In Vietnam, children enjoy 12 years of basic education on a half-day basis before they move on to college or university or begin to work.

Education plays a central role in Vietnam. Not only is the devotion to study one of society’s core values, but education is, of course, also perceived as a chance of advancement. There are huge educational needs for Vietnam’s young ones, and the public school system cannot always satisfy them. In general, families invest a lot of time and money to send their children to a good school and ensure they will have a bright future.

Quality of Education

Just like the healthcare sector, the education sector could strongly benefit from reforms. This is specifically the case in higher education institutions which are not always up to international standards and are thus often not able to offer a well-rounded education.

Outdated teaching methods are one of the main issues. Teachers often focus more on discipline in the classroom than on lively discussions and interaction. Censorship and interference from the government are also still very common and make for a stifling teaching environment. Many Vietnamese children eventually graduate successfully. However, graduates who begin to work for international companies may need to be retrained.

Quality of Teaching

As mentioned above, the teaching quality in the classroom depends largely on the individual teacher. If you send your children to a Vietnamese school, they will be expected to be passively attentive and studious. To children who are used to teaching methods prevalent in Western countries this may come as a bit of a shock. After all, they may have gotten used to lively interaction in the class room.

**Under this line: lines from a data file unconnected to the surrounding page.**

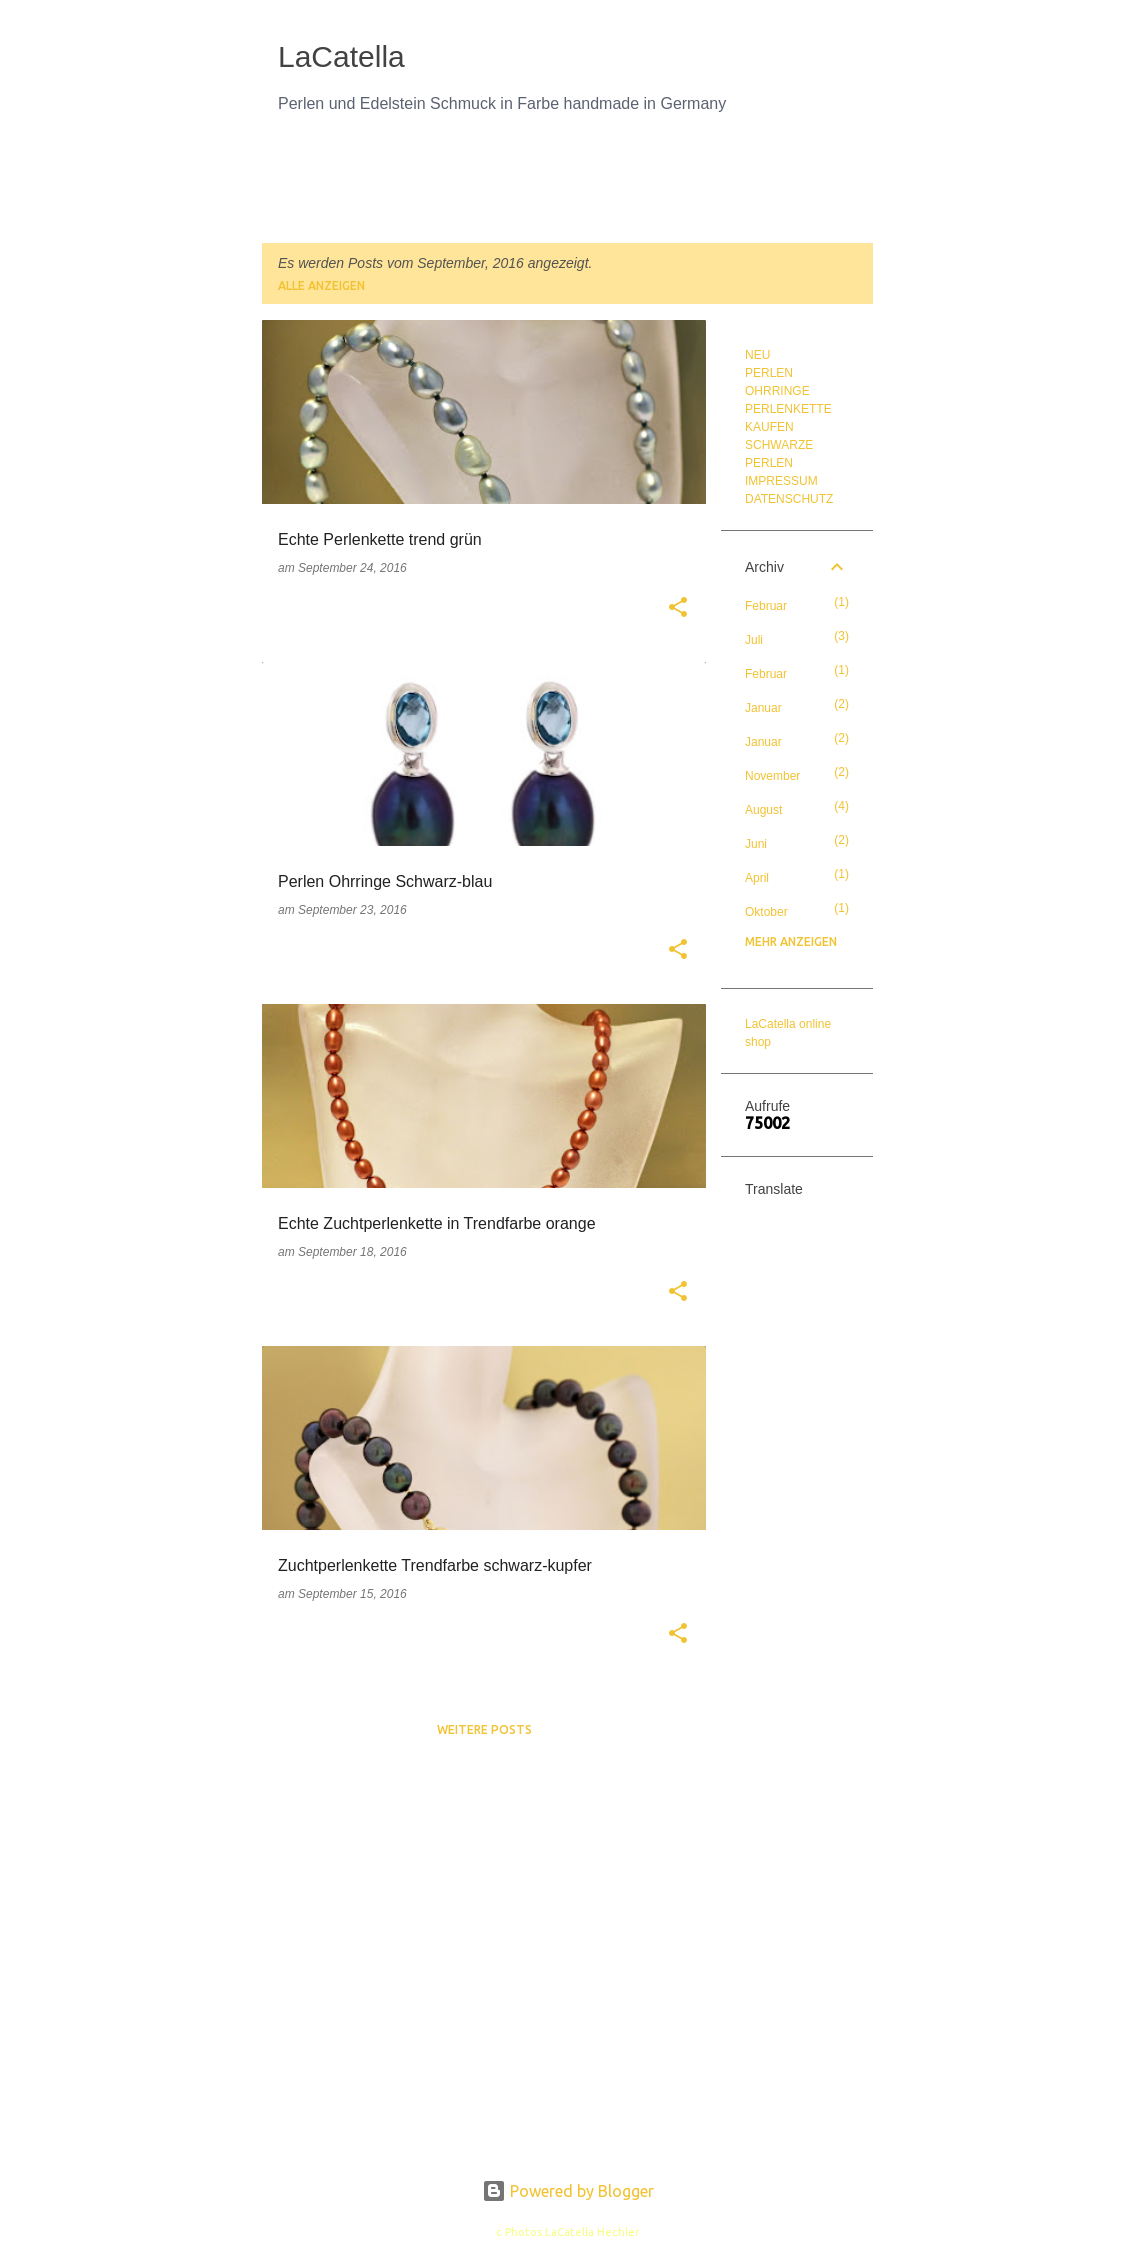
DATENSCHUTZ (789, 499)
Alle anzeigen (321, 285)
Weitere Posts (484, 1729)
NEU (291, 188)
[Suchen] (861, 64)
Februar (766, 606)
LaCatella (341, 56)
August (763, 810)
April (757, 878)
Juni (756, 844)
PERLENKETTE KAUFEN (419, 188)
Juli (754, 640)
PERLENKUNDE (741, 188)
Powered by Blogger (568, 2191)
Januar (763, 708)
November (772, 776)
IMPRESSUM (781, 481)
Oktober (766, 912)
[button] (678, 609)
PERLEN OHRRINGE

Since public schools are often underfunded, they cannot offer all the subjects they should or would want to. For that reason, private language centers are in high demand. They offer English as a second language to students of all age groups who hope to improve their professional opportunities. Expats are often hired to teach these classes. Unfortunately, not every expat is qualified to teach and more often than not, these language courses lack severely in quality.

Safety and Security

In general, Vietnam is a safe country to travel to. Violent crimes are rather rare, and terrorist threats were also not common at the time of writing. However, foreigners are often the victim of pick pocketing and other petty crimes. In bigger cities where tourists like to gather, motorcyclists snatch purses, bags and cameras from pedestrians and cyclo passengers.

When you use public transportation, it is important that you only use cyclos (pedicabs) which are associated with hotels or restaurants. That way, you can be sure not to fall victim to robbers or kidnappers. Airport taxis (noi bai taxi) or official vehicles which are provided by your hotel are generally safe. In Hanoi or Ho Chi Minh City, the same rules apply as in any other city around the world: Be cautious and use your common sense.